In UP in particular, the use of temporary jails also saw the coming together of carceral politics and sectarian nationalism. Among the first prisoners sent to temporary jails in UP – well before these jails emerged as a central component of the state’s dedensification plan – were members of Tablighi Jamaat. Tablighi Jamaat is a Muslim missionary organisation whose gathering during the early days of the pandemic marked one of the earliest mass outbreaks in India. Members of the group, and particularly non-Indian attendees, were, in the words of the Bombay High Court, used as “scapegoats” as the pandemic spread across India. Although many of the First Information Reports (FIRs) against members of Tablighi Jamaat were subsequently dismissed by courts elsewhere in India, in UP 83 members of the group were arrested.

Holding members of the organisation, particularly foreigners, in temporary jails was framed in part as an effort to prevent them from spreading COVID-19. However, members of the state government viewed the Tablighi Jamaat with suspicion also because of its Muslim and transnational character. In Bharatiya Janata Party-led UP, under stridently Hindu-nationalist Chief Minister Adityanath, members of Tablighi Jamaat were positioned as threats to the health and well-being of the Hindu majority. Their incarceration, despite the risks posed by increasing even the ‘quarantined’ prison population, reflected the state’s efforts to associate the epidemic and its spread with an already distrusted or disdained population. Whereas several other states dismissed charges against Tablighi Jamaat members, by continuing to incarcerate them in UP jails, Adityanath’s government implied that they should be held accountable for the regional spread of COVID-19. This notion was so widespread that some in the mainstream press and social media across the border in Nepal uncritically picked up the argument. The behaviour, belief, and identities of arrestees prior to their incarceration was once again used to explain the high rates of epidemic illness within the prison.

Moreover, even prisoners who were granted early or temporary release were given limited or no support in adjusting to the world outside of detention. This has meant that many former prisoners faced social and economic discrimination, with both potential employers and members of their communities viewing them as potentially contaminated by the virus. Others faced distrust within their communities because they were seen as criminals who had been released on a technicality.

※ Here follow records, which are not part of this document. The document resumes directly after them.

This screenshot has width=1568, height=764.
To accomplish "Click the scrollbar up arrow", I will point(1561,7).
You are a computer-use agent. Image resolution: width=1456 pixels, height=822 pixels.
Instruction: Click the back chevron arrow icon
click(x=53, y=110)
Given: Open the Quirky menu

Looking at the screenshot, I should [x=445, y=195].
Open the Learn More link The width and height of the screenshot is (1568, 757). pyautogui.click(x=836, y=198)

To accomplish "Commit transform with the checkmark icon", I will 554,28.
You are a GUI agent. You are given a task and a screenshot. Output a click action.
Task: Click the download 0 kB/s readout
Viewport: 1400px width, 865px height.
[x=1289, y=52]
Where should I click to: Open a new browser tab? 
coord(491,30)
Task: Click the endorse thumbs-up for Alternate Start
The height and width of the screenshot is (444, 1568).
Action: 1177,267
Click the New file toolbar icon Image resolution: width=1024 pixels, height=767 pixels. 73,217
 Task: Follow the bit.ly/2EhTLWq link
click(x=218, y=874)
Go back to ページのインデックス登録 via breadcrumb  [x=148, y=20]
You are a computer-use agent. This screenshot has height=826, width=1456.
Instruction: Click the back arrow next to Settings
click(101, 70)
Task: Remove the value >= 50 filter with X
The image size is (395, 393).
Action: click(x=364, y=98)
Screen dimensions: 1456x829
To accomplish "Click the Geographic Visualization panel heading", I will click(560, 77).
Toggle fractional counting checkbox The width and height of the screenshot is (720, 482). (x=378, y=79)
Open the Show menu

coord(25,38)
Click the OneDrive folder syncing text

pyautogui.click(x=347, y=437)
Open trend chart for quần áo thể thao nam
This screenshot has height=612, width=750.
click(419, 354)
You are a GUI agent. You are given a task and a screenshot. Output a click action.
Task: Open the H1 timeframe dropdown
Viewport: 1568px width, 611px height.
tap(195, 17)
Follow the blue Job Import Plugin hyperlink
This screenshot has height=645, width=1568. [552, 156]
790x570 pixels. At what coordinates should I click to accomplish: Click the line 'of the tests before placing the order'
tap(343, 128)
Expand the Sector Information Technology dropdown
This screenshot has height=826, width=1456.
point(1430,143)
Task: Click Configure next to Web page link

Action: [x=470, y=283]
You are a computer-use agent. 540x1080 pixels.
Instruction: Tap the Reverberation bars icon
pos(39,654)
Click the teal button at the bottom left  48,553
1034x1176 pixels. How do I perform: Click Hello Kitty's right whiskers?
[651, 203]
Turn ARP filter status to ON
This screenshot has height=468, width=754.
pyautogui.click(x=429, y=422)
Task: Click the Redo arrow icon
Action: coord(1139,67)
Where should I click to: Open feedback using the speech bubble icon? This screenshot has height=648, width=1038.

Colonial prison administrators pursued sanitary and health reforms in Indian prisons in response to cholera outbreaks, but these reforms always remained secondary to the state’s belief in its responsibility to discipline and control incarcerated individuals. In much the same way, in UP, while the state government initially responded to the Supreme Court’s mandate by arranging early or temporary release for a limited number of incarcerated people, it ultimately sought alternative, conservative changes to mitigate the spread of COVID-19.

Historically, both the colonial and postcolonial regimes have found easy scapegoats among the marginal. When the high mortality rate in colonial prisons undermined British claims on social improvement, prison administrators blamed the contexts in which incarcerated people lived and worked prior to their incarceration for their susceptibility to epidemics. In contemporary India, meanwhile, officials have blamed individuals coming from marginalised communities, like members of Tablighi Jamaat, and justified incarceration of individuals distrusted for their religious or social backgrounds. These carceral responses to health scares, from the days of cholera outbreaks in the 19th century to today’s pandemic, suggest that colonial-era associations between prisoners’ health, sanitation and morality remain intact today.